# Can I apply Chernoff bound to an arbitrary positive random variable?

I have $n$ independent random variables $X_i$. Can I use Chernoff's bound to find a bound on $P(X>\epsilon)$ where $X=\sum_i X_i$?

Assume that I know $E[X_i]$ and $0<X_i<U_i, \forall i$, but I don't know the distribution of $X_i$.

Is there any constraint on $n$? (I don't have any control on $n$. it can be small $n<10$ or large $n>100$.)

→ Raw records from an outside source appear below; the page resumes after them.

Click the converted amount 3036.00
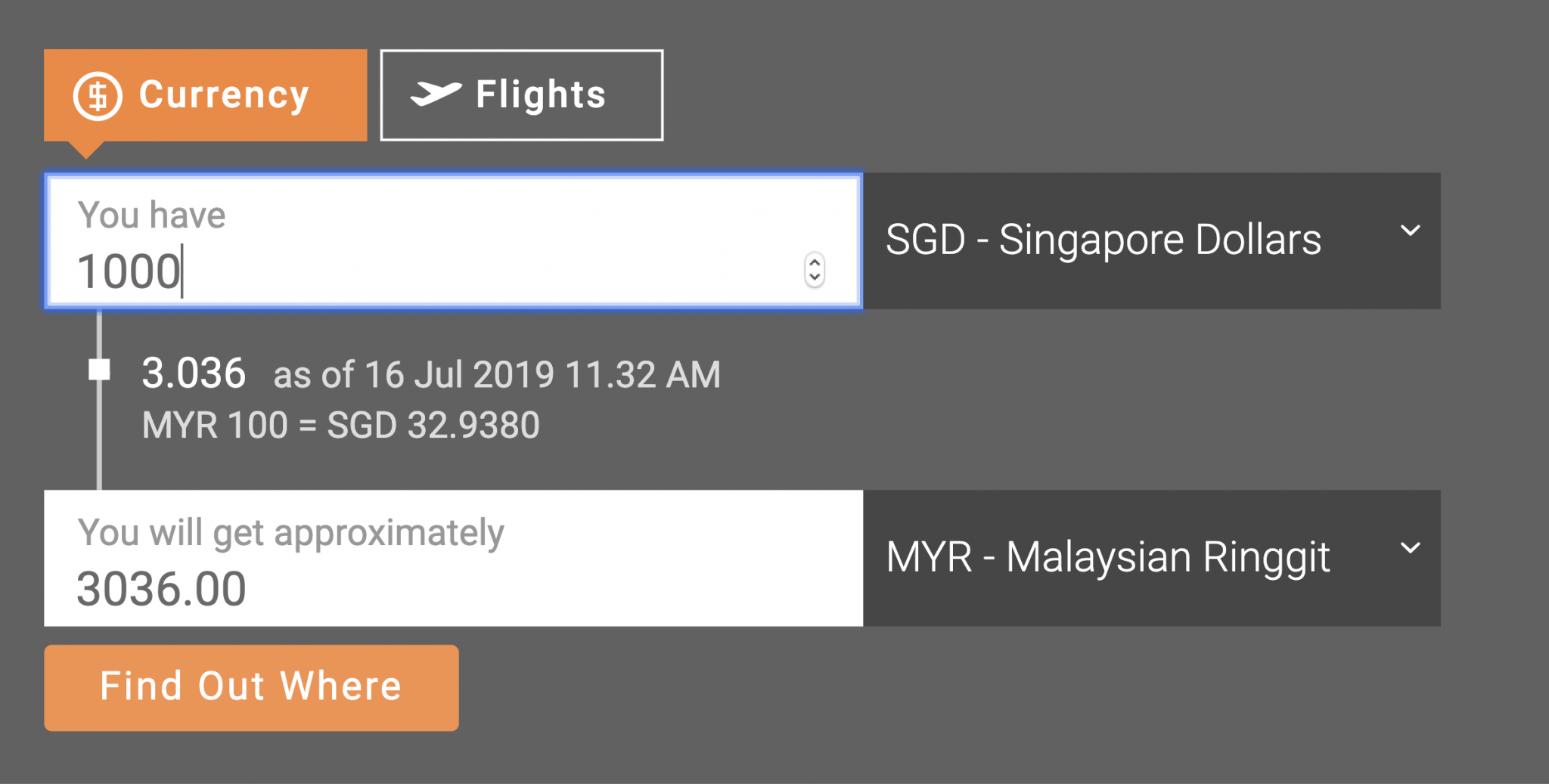 coord(161,589)
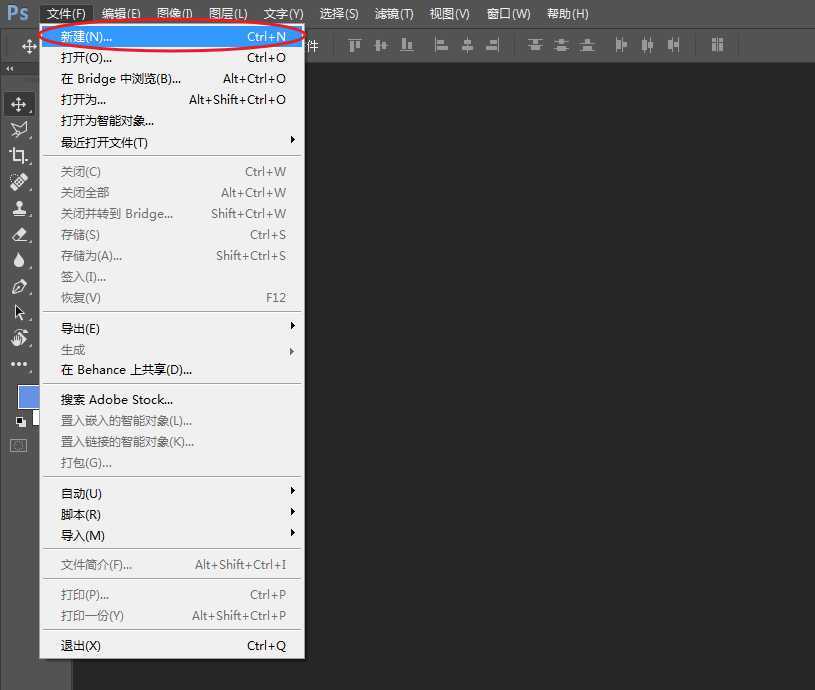Select the Eraser tool

pyautogui.click(x=19, y=235)
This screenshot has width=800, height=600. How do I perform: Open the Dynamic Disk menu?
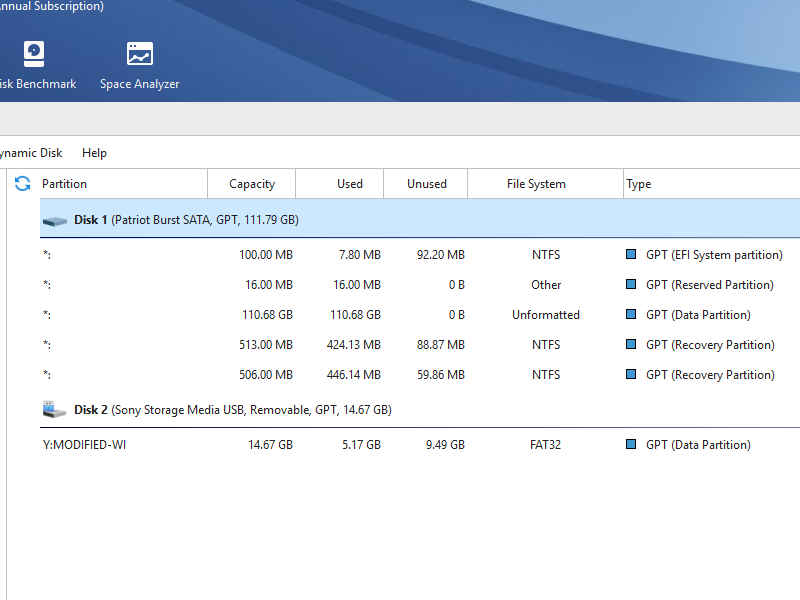(x=30, y=153)
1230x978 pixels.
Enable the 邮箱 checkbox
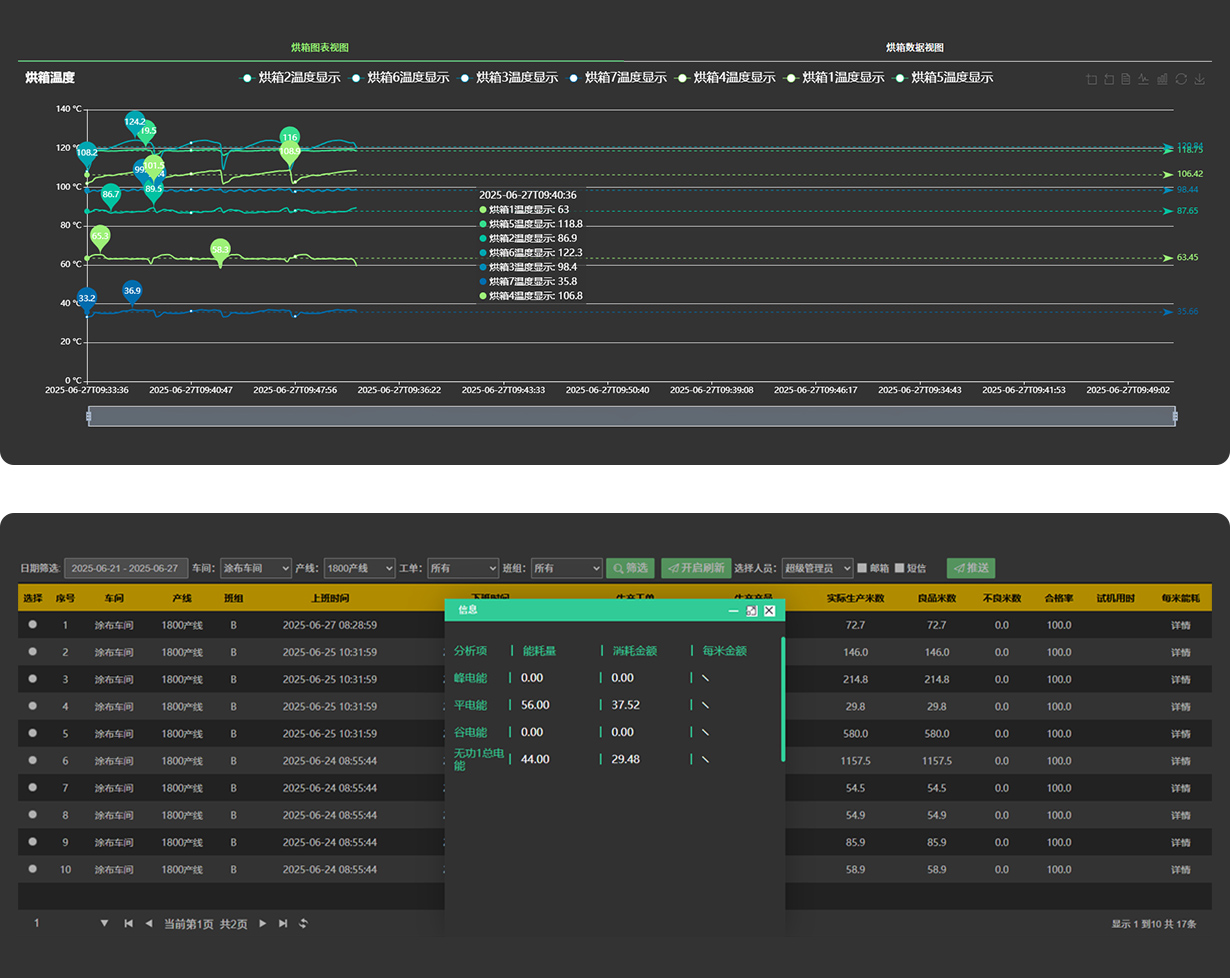(862, 568)
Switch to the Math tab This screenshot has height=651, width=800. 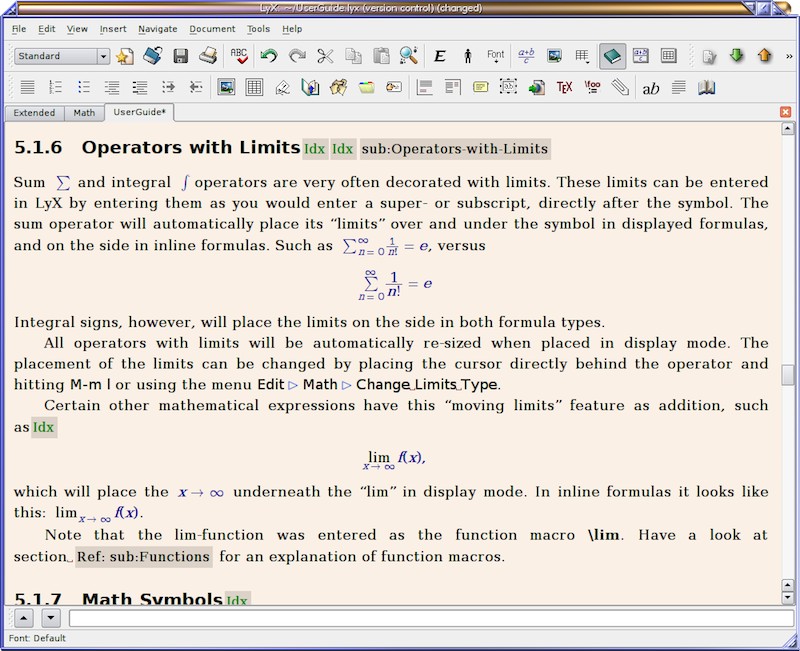click(84, 113)

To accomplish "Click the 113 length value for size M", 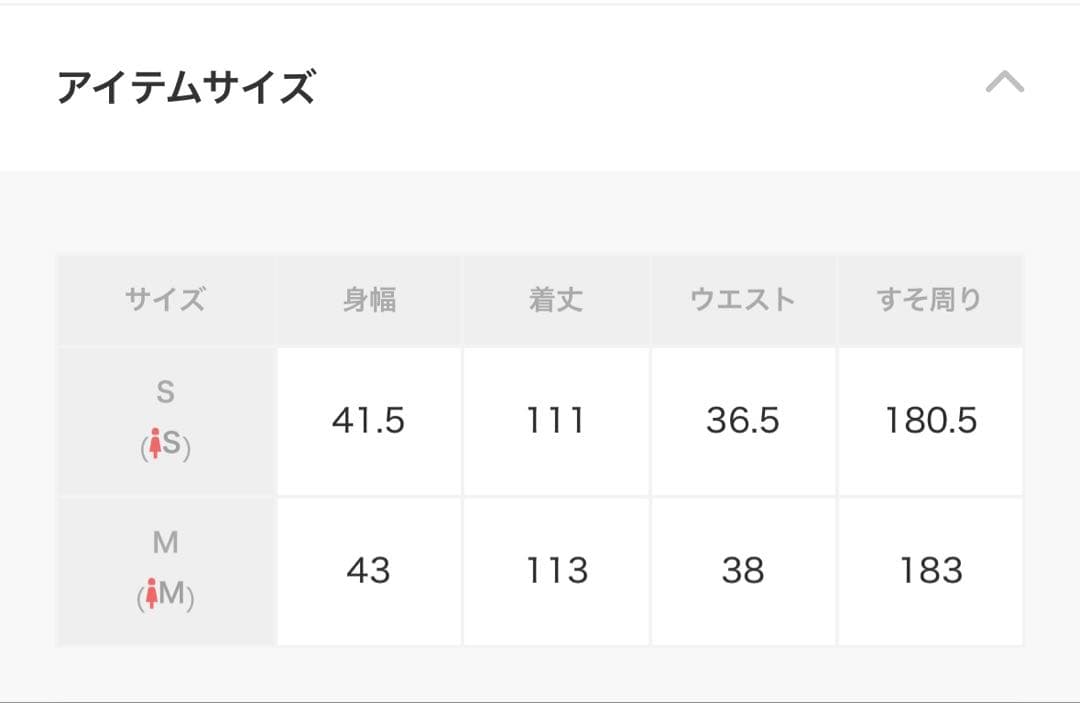I will click(556, 571).
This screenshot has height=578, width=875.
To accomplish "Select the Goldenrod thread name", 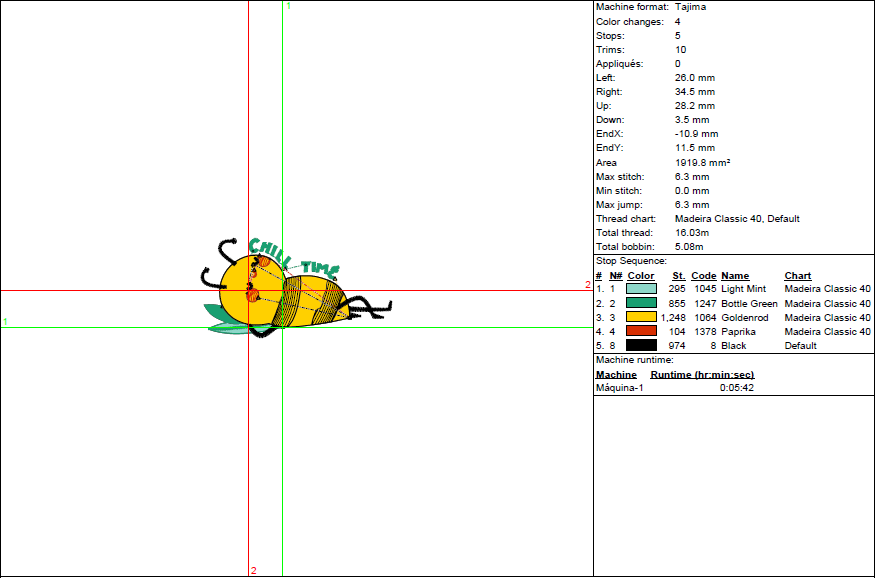I will pyautogui.click(x=745, y=317).
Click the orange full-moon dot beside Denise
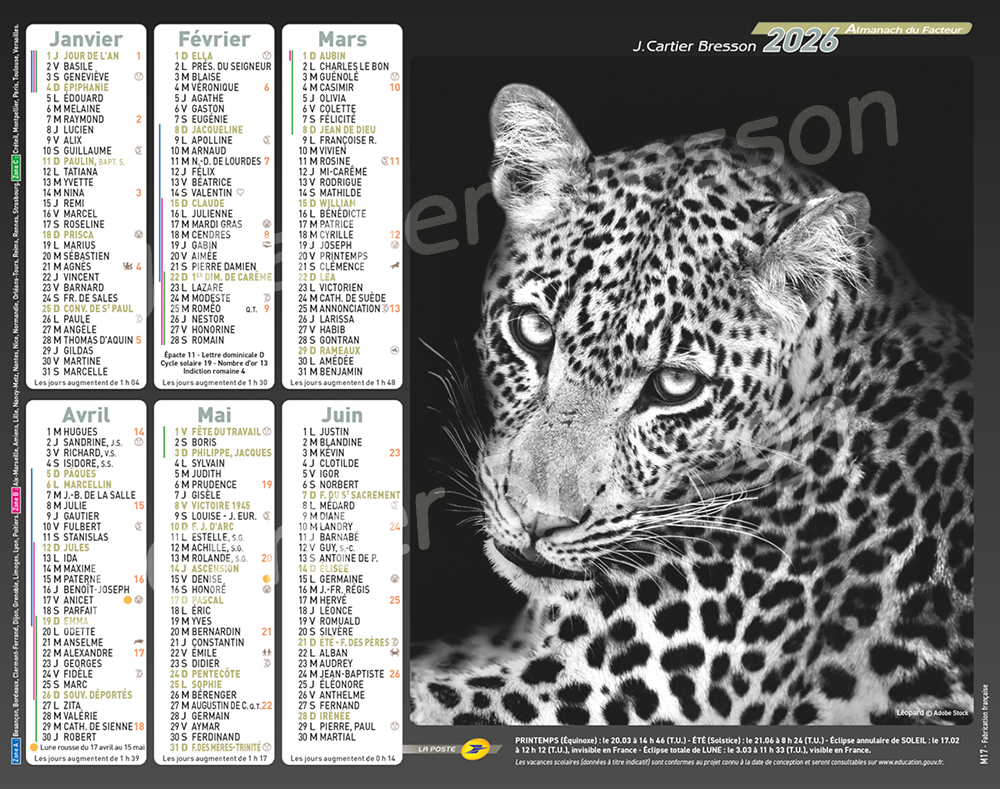Viewport: 1000px width, 789px height. click(x=267, y=579)
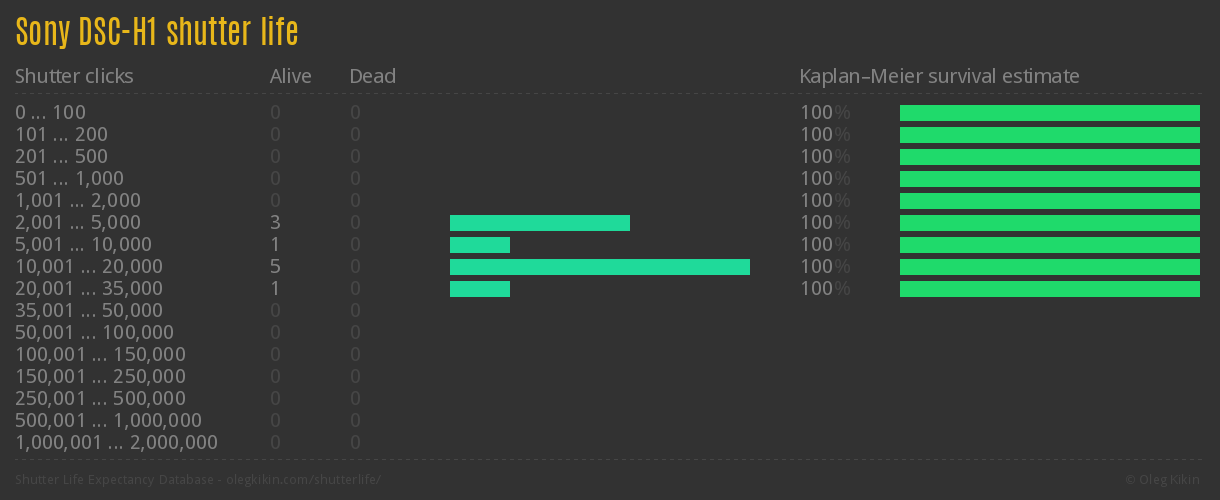Click the '0 … 100' range label
This screenshot has width=1220, height=500.
tap(50, 113)
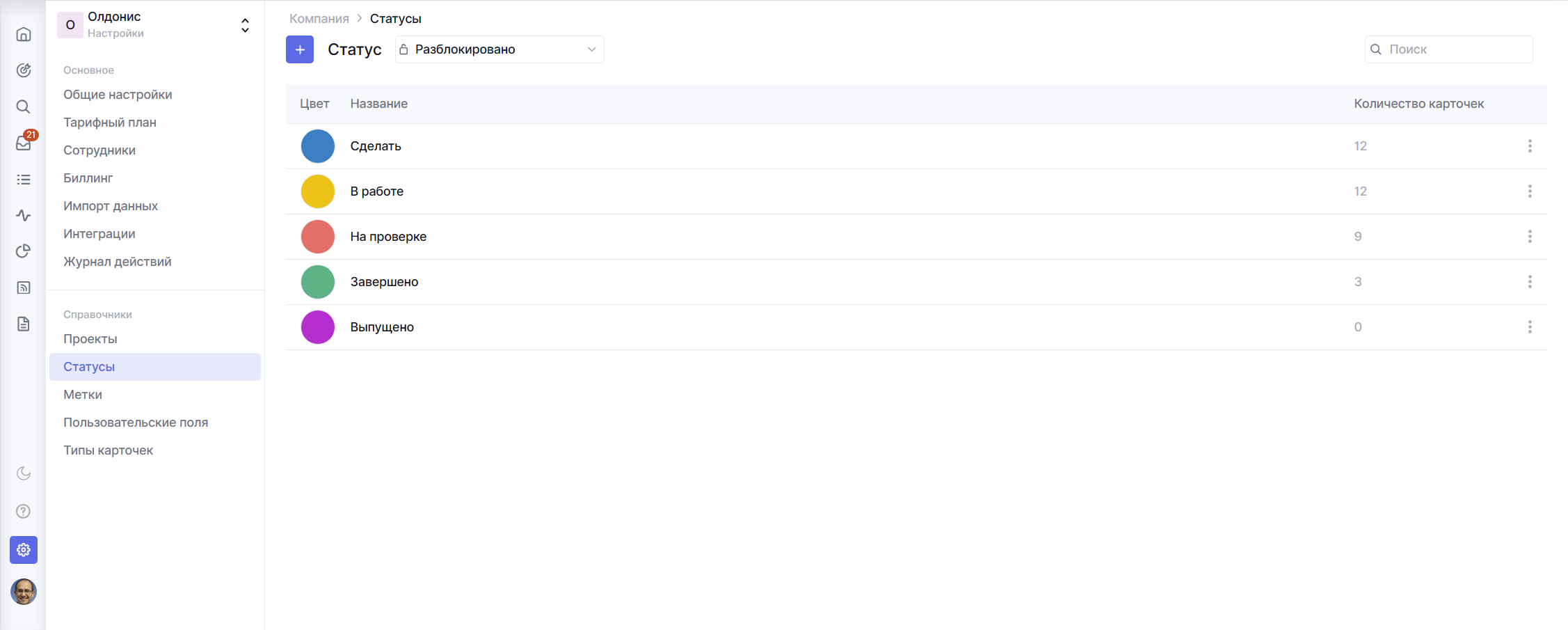Image resolution: width=1568 pixels, height=630 pixels.
Task: Click the yellow color circle for В работе
Action: tap(318, 191)
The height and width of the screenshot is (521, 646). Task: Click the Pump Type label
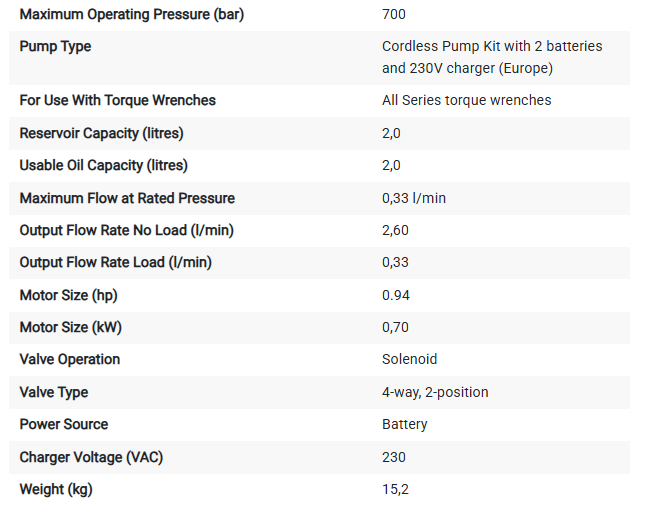pos(55,47)
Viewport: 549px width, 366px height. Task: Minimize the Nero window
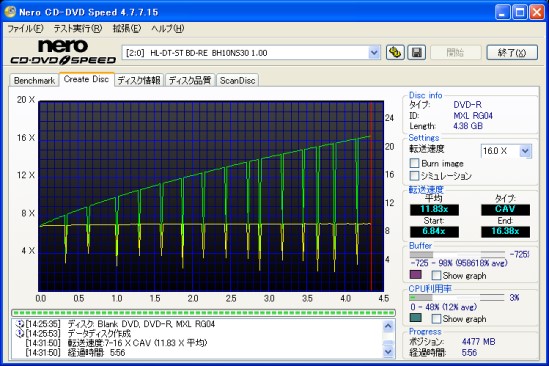tap(502, 12)
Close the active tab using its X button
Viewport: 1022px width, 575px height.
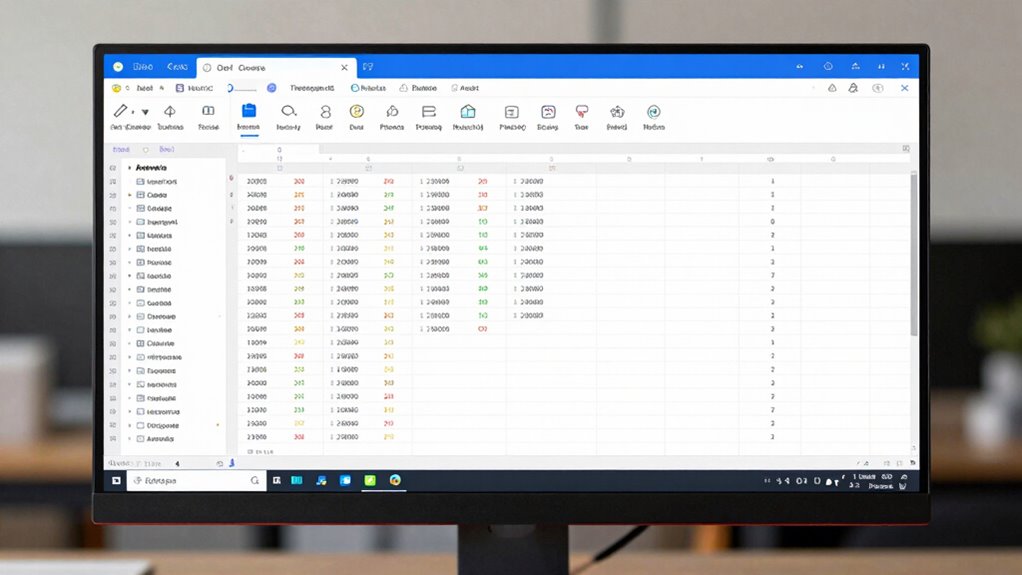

[EDIT] [This]1 was my motivation for choosing Chernoff. In page 1, it discusses using Chernoff's bound for any distribution where $0\leq X_i\leq 1$. Later in page 3, it talks about when $X_i>1$. But how can I apply that for my case? and what will be its implication? Is the bound get looser as $U_i$s get larger?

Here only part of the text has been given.